* **DOCUMENT SEGMENT**:
University of Oklahoma assistant professor of biology Gavin Woodruff, Ph.D., has received a prestigious Faculty Early Career Development Award, known as a CAREER award, from the National Science Foundation to study how one particular roundworm regulates its cell size.
C. inopinata is a roundworm species that is nearly twice as long in size as its highly studied close relative, C. elegans. Woodruff’s study aims to better understand why C. inopinata have such a drastically different body size and how that information could improve scientists’ understanding of cellular growth.
“This work is important because we know larger roundworm species have larger cells than those of smaller species, and when the processes regulating cell size go awry, diseases such as cancer emerge,” Woodruff said. “This work then has the potential to discover novel genes that control cell size and thus potential novel targets for cancer therapeutics.”
Nematodes are a model species for biological studies for many reasons. They grow quickly, as quickly as four days from egg to adult, and one worm can lay hundreds of eggs, which makes it easy for scientists to understand and measure genetic differences. This has led to more than five decades of existing research from a range of studies that provide the scaffolding for the current study.
“Nematodes are studied by thousands of researchers all over the world. Three Nobel prizes have been connected to this organism, so it’s yielded a lot of success; it’s a model system for genetics,” Woodruff said. “But I take a somewhat different approach in that I’m interested in evolution.”
Often, evolutional biologists study systems that contain morphological diversity – differences in body sizes. The C. elegans and its close relatives traditionally have all had similar body sizes – that is until a new species was discovered approximately 10 years ago.

* **AIM OF THE EXERCISE**: Please reproduce the part of the roundworm article starting with "C. inopinata is" and going on through "of cellular growth.", word for word. The data below come from a separate source.

* **EXERCISE DATA**:
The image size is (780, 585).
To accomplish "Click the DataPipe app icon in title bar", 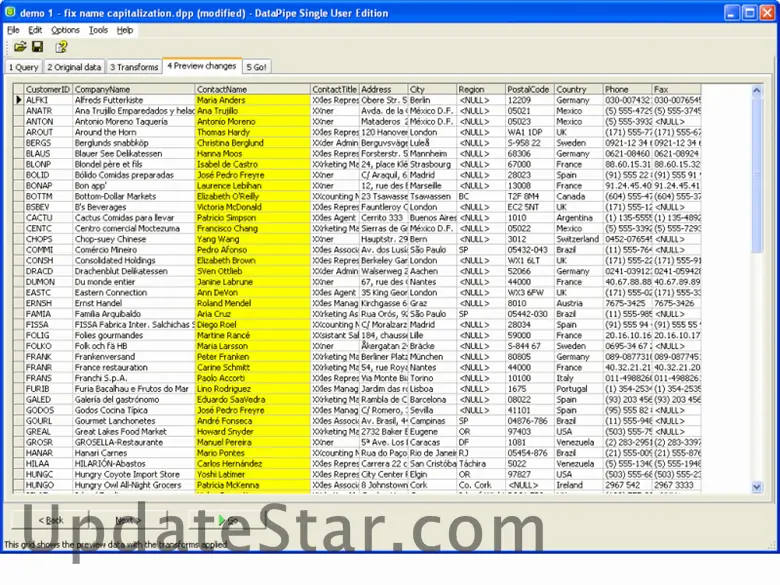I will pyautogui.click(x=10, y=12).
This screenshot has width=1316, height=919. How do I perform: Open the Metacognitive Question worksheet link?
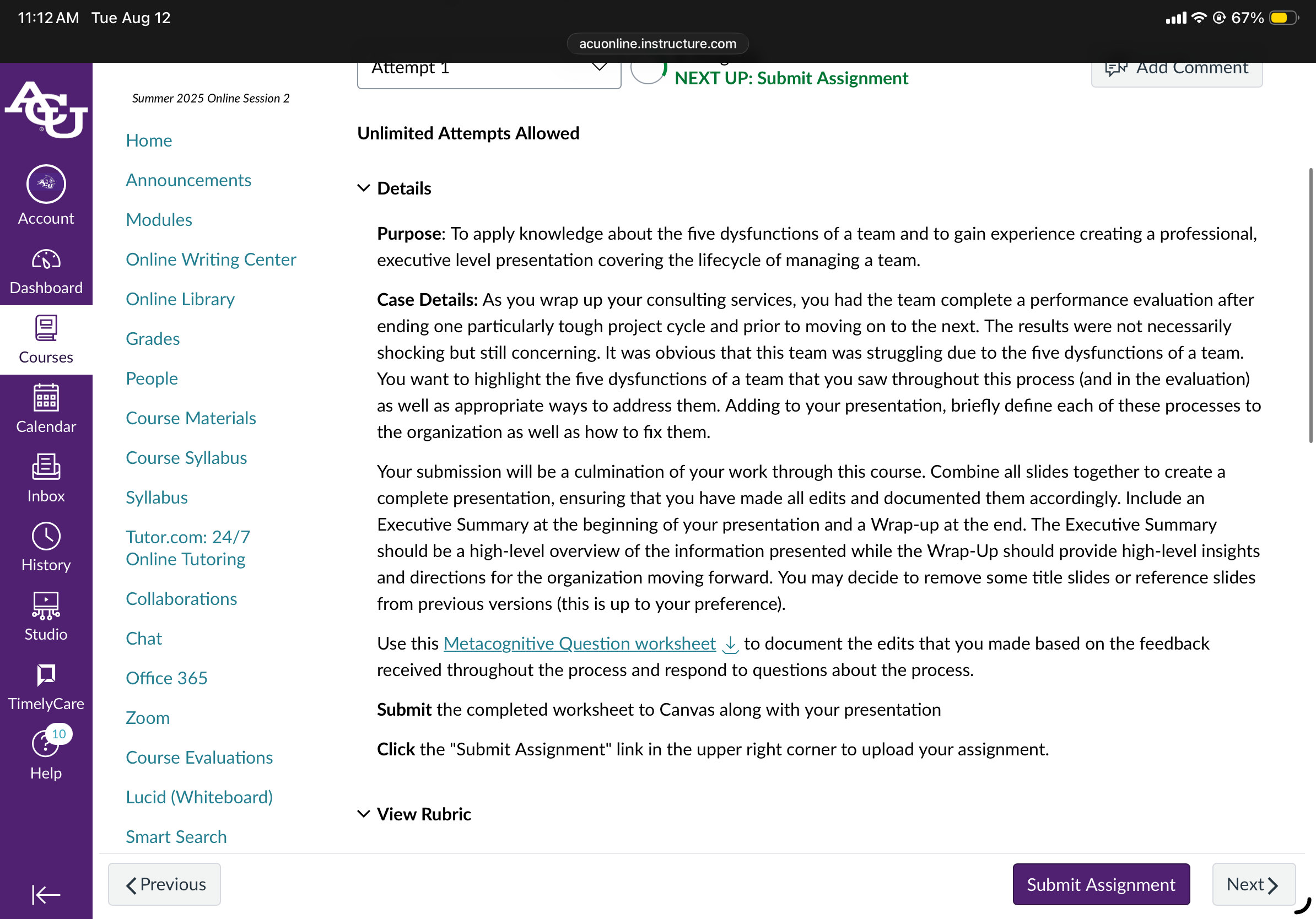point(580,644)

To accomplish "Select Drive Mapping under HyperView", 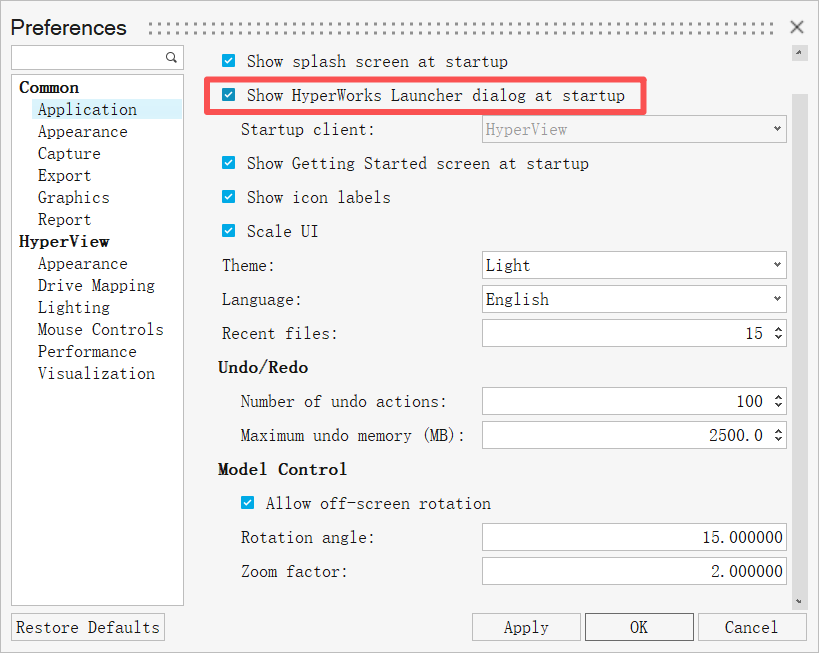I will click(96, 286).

* **RESPONSE BELOW**:
C. inopinata is a roundworm species that is nearly twice as long in size as its highly studied close relative, C. elegans. Woodruff’s study aims to better understand why C. inopinata have such a drastically different body size and how that information could improve scientists’ understanding of cellular growth.